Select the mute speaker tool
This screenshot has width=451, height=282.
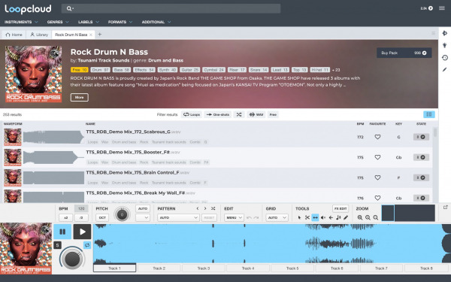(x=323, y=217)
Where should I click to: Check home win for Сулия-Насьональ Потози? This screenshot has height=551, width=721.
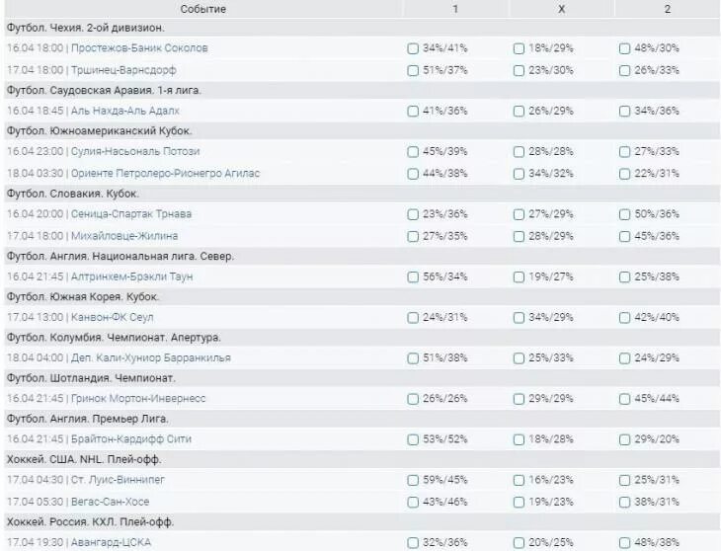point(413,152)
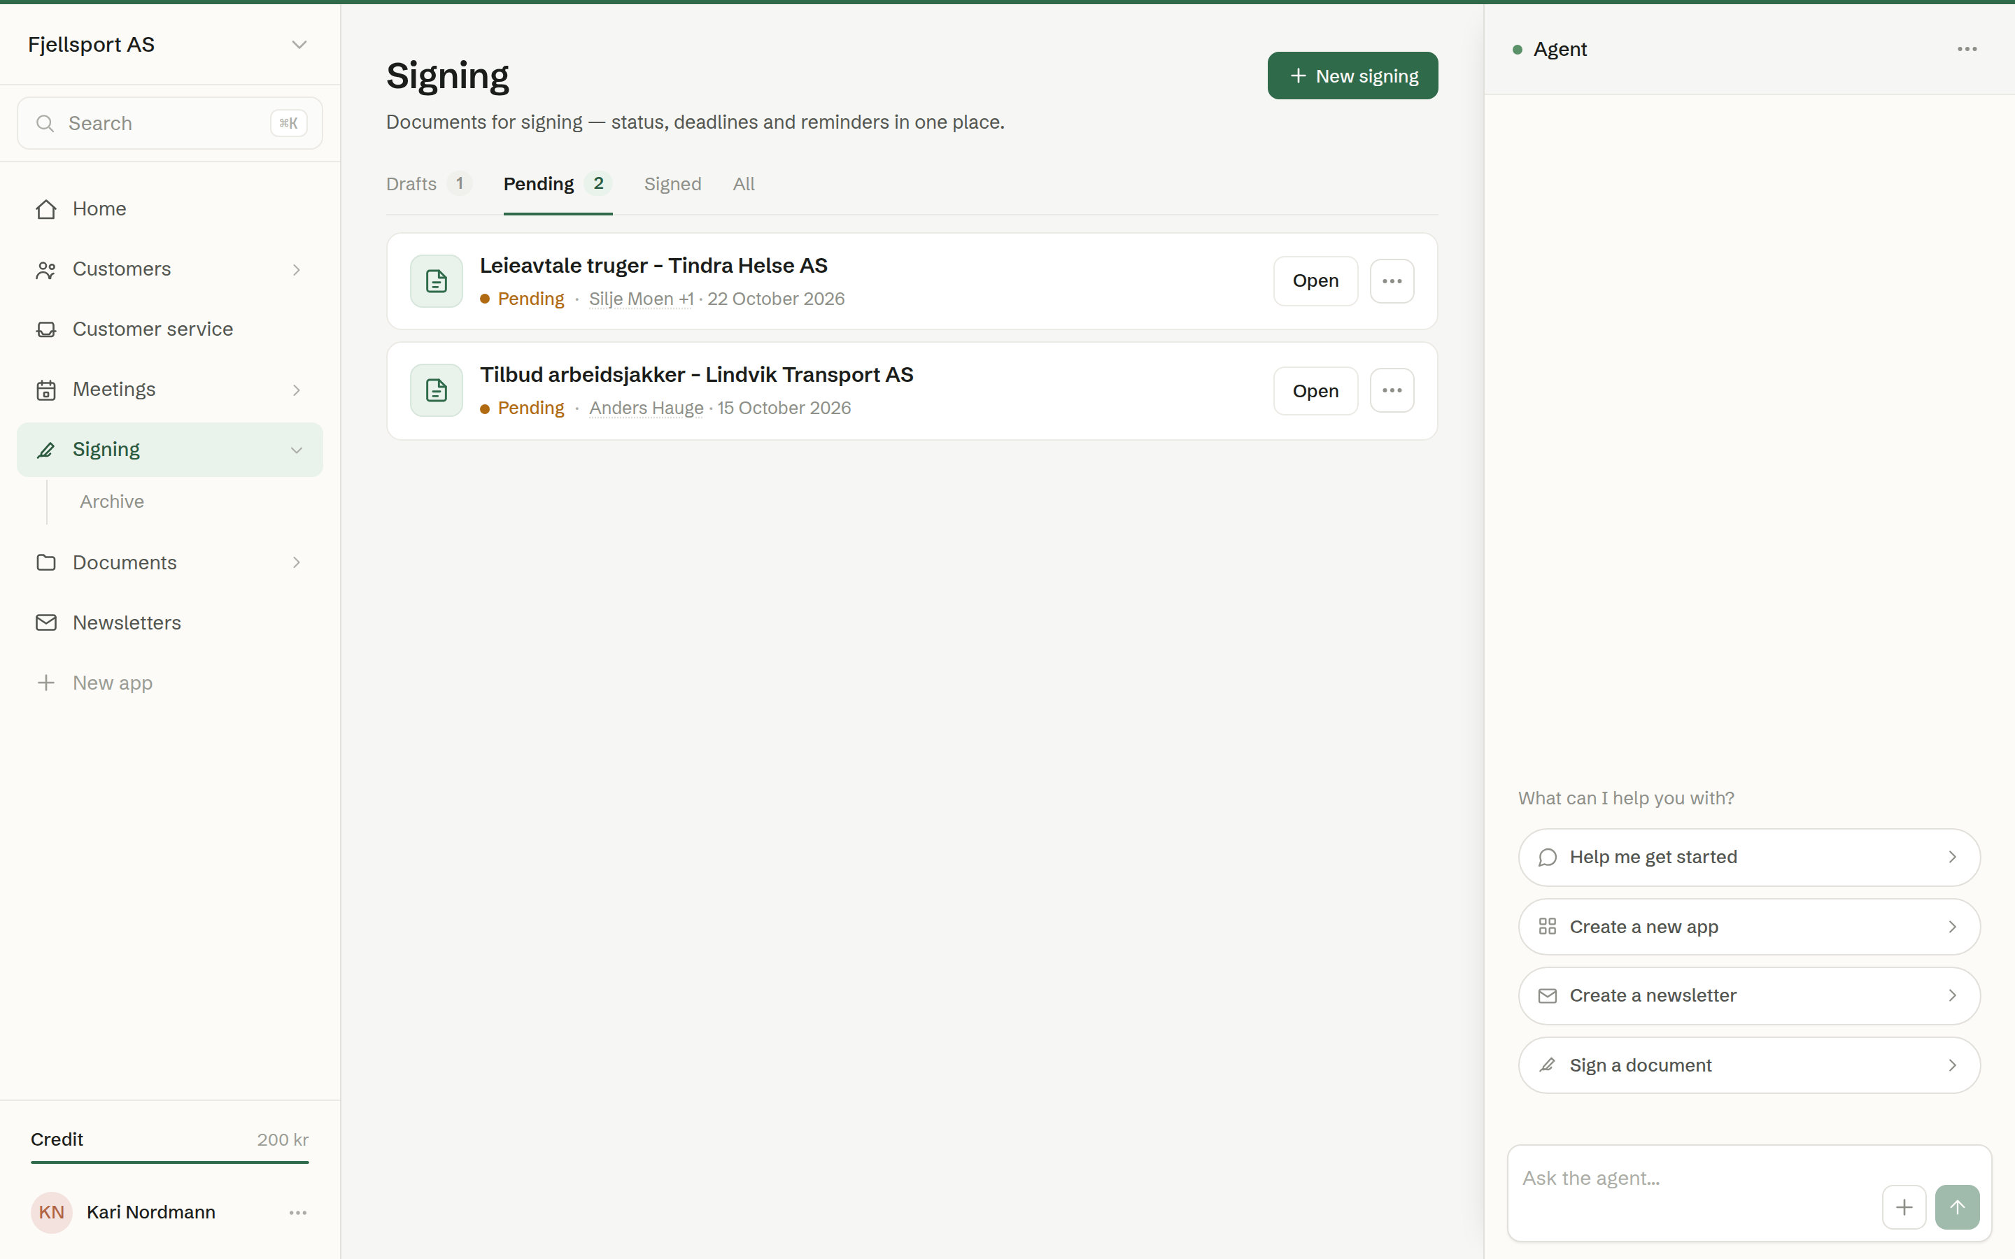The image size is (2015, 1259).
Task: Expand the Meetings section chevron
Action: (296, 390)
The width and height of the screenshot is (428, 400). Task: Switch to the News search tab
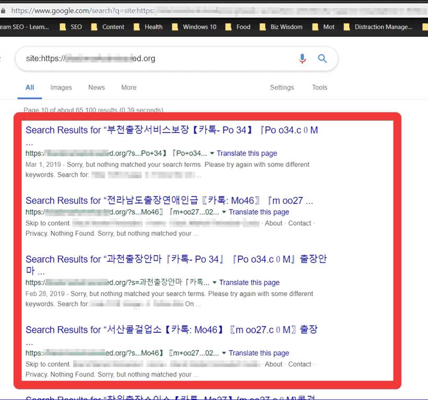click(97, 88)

● Your objective: I'd like the data above duplicated exactly, with no pictures included.

● Solution for this task:
Select the mute speaker tool
This screenshot has width=451, height=282.
(x=323, y=217)
Where should I click to: Check home win for Сулия-Насьональ Потози? This screenshot has height=551, width=721.
point(413,152)
The image size is (2015, 1259).
Task: Expand the Meetings section chevron
Action: (296, 390)
The width and height of the screenshot is (428, 400). Task: Switch to the News search tab
click(97, 88)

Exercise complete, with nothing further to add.